Allowing the appeal of the state of Kerala against the judgment of the state High Court acquitting Kurissum Moottil Antony, convicted by the trial court for subjecting a 10-year-old girl to unnatural sex, the court has restored the order of conviction and sentence passed by the trial court.

''The judicial response to human rights can not be blunted by legal jugglery. To insist on corroboration, except in the rarest of rare cases is to equate one, who is a victim of lust of another, with an accomplice to a crime and thereby insult womanhood. It would be adding insult to injury to tell a woman that her claim of rape would not be believed unless it is corroborated in material particulars as in the case of an accomplice to a crime,'' they observed.

Antony was sentenced to a total of sixteen months imprisonment (six months and one year respectively) for the two offences under sections 451 and 377 of the IPC along with a fine of Rs 2000 each for the two offences.

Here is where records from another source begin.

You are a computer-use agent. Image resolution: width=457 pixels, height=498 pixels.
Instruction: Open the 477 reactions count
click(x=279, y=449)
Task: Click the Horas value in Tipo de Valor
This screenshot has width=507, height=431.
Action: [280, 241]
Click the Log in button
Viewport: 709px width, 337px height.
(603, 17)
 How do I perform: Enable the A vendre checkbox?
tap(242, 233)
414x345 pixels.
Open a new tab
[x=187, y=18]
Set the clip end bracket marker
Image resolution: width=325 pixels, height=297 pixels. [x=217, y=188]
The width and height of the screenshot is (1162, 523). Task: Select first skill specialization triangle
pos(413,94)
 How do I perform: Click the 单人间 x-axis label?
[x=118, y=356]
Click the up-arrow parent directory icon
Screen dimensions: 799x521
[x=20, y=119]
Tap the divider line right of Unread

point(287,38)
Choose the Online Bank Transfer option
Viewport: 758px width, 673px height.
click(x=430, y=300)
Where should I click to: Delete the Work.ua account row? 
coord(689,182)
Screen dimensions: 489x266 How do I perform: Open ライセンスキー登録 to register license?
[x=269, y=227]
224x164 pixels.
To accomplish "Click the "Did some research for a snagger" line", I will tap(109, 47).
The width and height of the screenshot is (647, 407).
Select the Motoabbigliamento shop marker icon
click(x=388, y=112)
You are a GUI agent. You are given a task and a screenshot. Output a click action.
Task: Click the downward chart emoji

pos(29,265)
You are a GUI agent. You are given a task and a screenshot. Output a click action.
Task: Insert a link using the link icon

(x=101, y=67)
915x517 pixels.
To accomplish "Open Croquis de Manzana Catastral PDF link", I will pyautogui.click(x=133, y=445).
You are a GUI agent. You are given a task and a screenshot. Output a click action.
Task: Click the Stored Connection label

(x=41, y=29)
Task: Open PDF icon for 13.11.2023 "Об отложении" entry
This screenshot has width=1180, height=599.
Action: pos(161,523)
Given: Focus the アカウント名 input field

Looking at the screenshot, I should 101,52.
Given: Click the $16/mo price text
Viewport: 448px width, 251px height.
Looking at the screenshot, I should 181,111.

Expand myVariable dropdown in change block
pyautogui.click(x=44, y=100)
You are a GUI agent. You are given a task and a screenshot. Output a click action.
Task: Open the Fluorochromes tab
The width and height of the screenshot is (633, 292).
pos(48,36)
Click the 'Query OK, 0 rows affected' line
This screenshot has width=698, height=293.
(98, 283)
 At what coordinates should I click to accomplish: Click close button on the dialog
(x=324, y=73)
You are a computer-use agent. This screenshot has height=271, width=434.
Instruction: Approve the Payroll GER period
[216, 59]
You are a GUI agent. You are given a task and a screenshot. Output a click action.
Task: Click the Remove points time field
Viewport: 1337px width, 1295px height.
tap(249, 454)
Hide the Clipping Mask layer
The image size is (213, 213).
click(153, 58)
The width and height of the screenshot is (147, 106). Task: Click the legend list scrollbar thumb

The court noted, with anguish, that it was ''unfortunate that respect for womanhood in our country is on the decline and cases of molestation and rape are steadily growing.'' ''Decency and morality in public and social life can be protected only if courts deal strictly with those who violate social norms.

Why should be the evidence of the girl or woman who complains of rape or sexual molestation be viewed with the aid of spectacles fitted with lenses tinged with doubt, disbelief of suspicion,'' it said, noting that the plea about lack of corroboration has no substance.

The incident took place on November 10, 1986 and the offence was committed in front of the totally paralysed brother of the victim. The Kerala High Court had acquitted the accused on the grounds of lack of corroboration of the allegations made by the victim.